==== Text section

UK insolvency law shake-up to prevent corporate COVID-19 casualties

Jul 29, 2020

The UK Government has recently made urgent and radical changes to insolvency laws, which may help companies survive the COVID-19 crisis, write Michael Drumm and Sean Cavanagh.

The Corporate Insolvency and Governance Act 2020 represents the most significant reform of insolvency legislation in over 20 years. It was fast-tracked through Parliament and became law on 26 June. The laws apply to the whole of the UK, and specific clauses relating to Northern Ireland have been included.

Some of the new changes are permanent, and some are temporary. The permanent changes focus on reforms in three key areas:

  • A moratorium;
  • A ban on termination provisions; and
  • A new restructuring plan.
The temporary measures relate to the suspension of the wrongful trading regime, the suspension of statutory demands and winding-up petitions where financial difficulties arise directly from the effects of the COVID-19 pandemic, and some temporary extensions concerning company filing requirements.
This article is necessarily high-level, and readers are encouraged to speak to their advisors to explore the detail.

Permanent changes

A new ‘free-standing’ moratorium

This mechanism differs from existing moratoria in that it is a standalone procedure and does not necessarily need to be a gateway to any formal insolvency process.

The application 

In most cases, the moratorium can be initiated by merely filing the application with the court (a court order is not required). The application must contain:

• a statement by the directors that, in their view, the company is, or is likely to become, unable to pay its debts; and
• a statement from the proposed monitor (who must be an insolvency practitioner) that the company is an ‘eligible’ company and that, in their view, the moratorium would likely result in the rescue of the company as a going concern.

========
==== Material shown

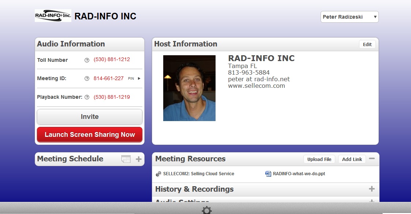Click the chain link icon beside SELLECOM2
This screenshot has width=411, height=214.
(158, 174)
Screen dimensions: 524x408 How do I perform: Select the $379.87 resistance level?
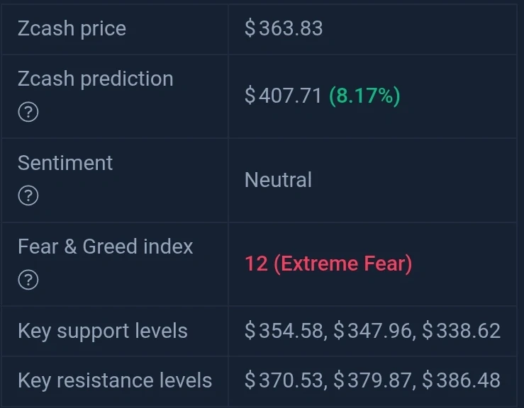coord(373,380)
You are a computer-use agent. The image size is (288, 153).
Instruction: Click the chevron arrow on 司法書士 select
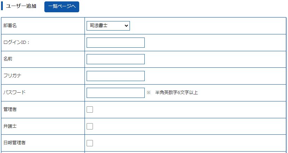coord(126,26)

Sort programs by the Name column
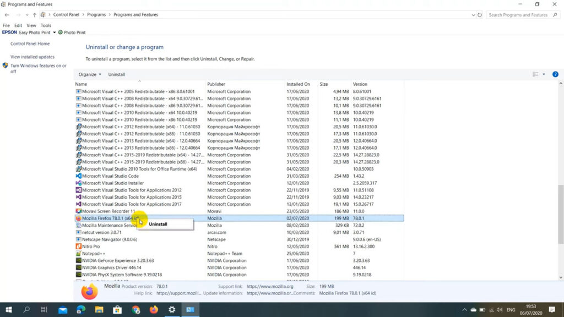click(x=82, y=84)
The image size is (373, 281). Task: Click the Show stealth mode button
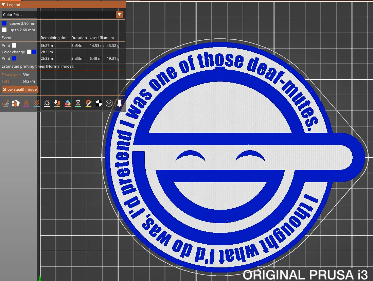(20, 89)
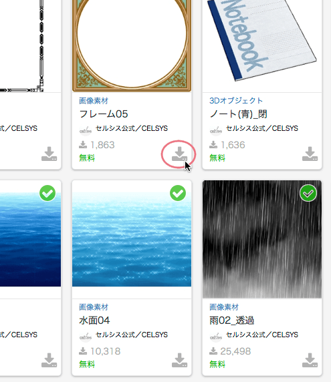Toggle green checkmark on dark blue water thumbnail

click(x=47, y=193)
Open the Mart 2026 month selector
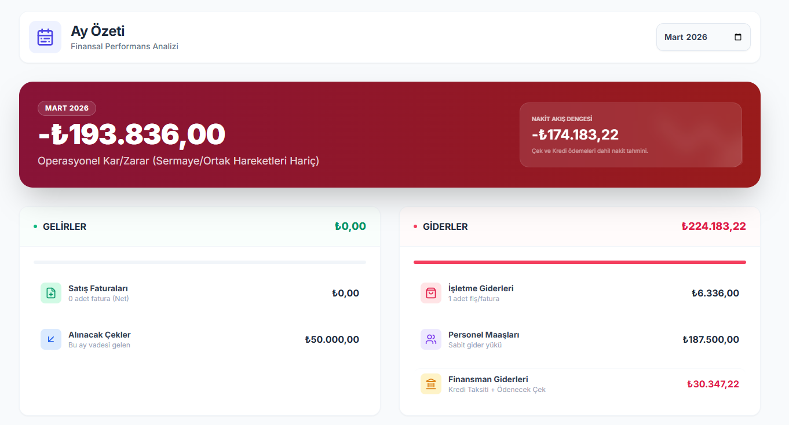 click(x=703, y=36)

========

Retype the passage of the insolvency law article word for word, starting at "The UK Government" and ending at "and Sean Cavanagh.".

The UK Government has recently made urgent and radical changes to insolvency laws, which may help companies survive the COVID-19 crisis, write Michael Drumm and Sean Cavanagh.